### Brief
Set down every line from the one containing "You are a computer-use agent." through the last line of the records below, exactly as written, and leave out the pictures.

### Data excerpts
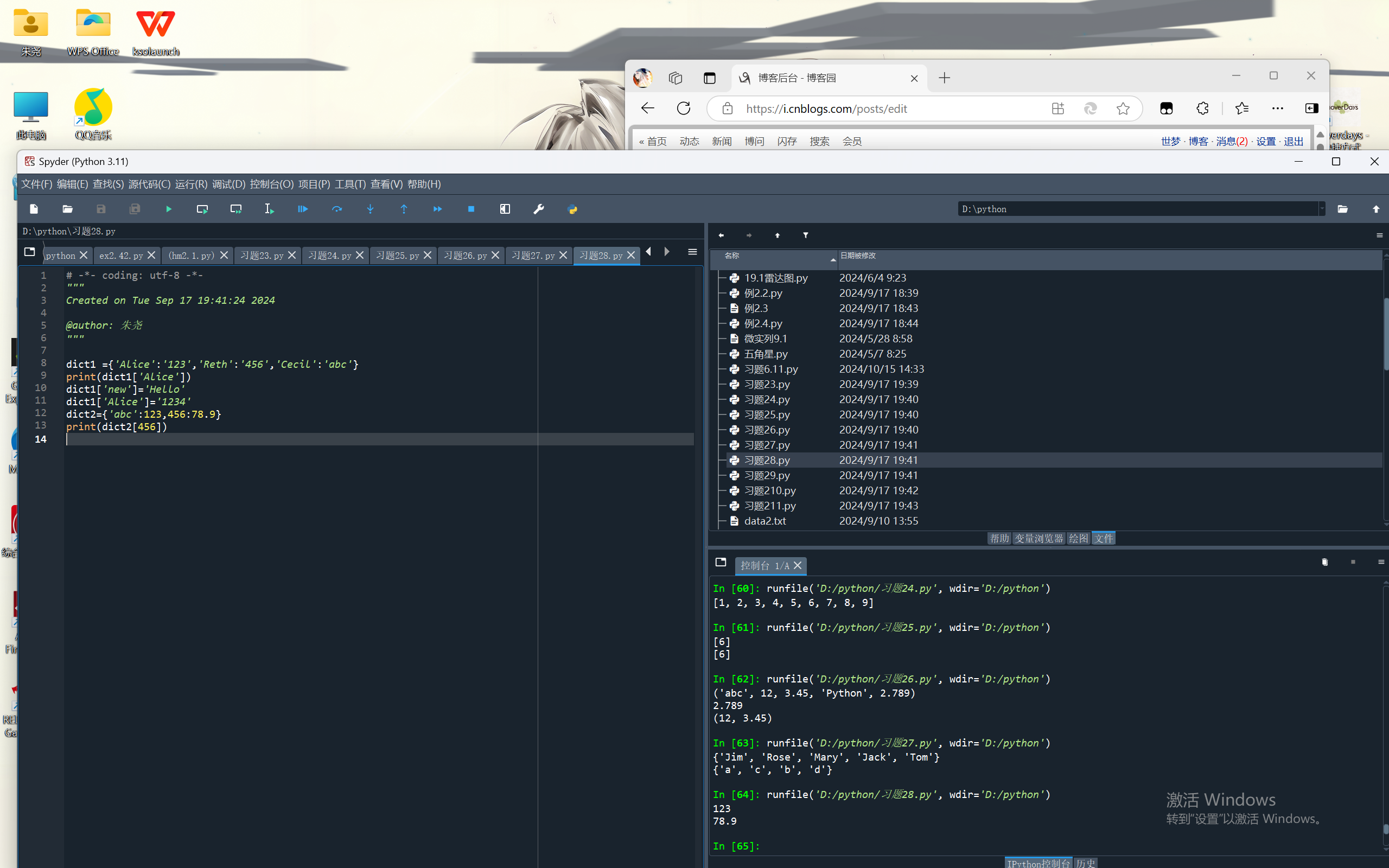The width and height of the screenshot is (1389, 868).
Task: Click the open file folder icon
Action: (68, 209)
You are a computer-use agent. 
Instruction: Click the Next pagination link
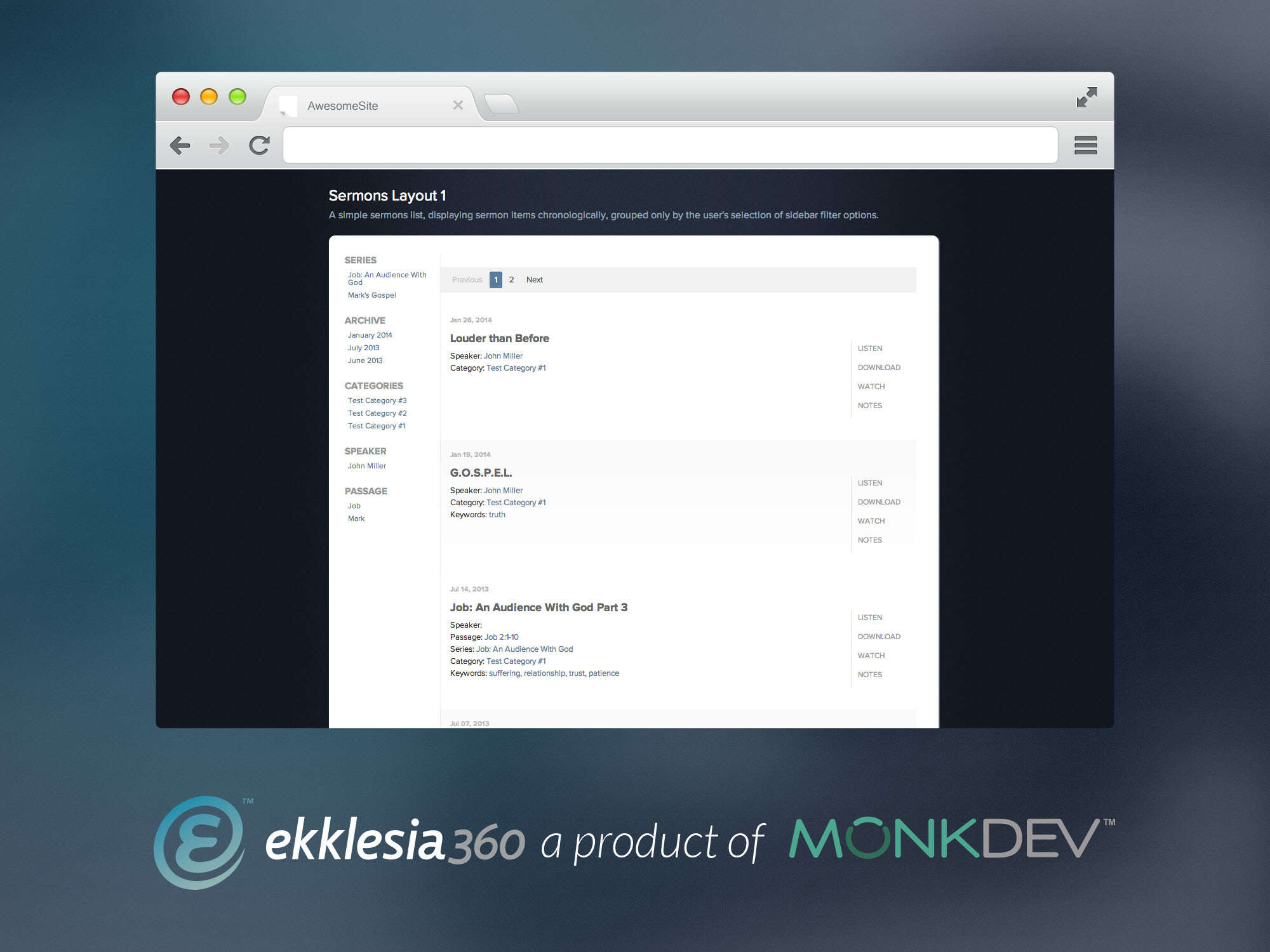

### Answer to this task
You are a computer-use agent. 
Instruction: Click the Next pagination link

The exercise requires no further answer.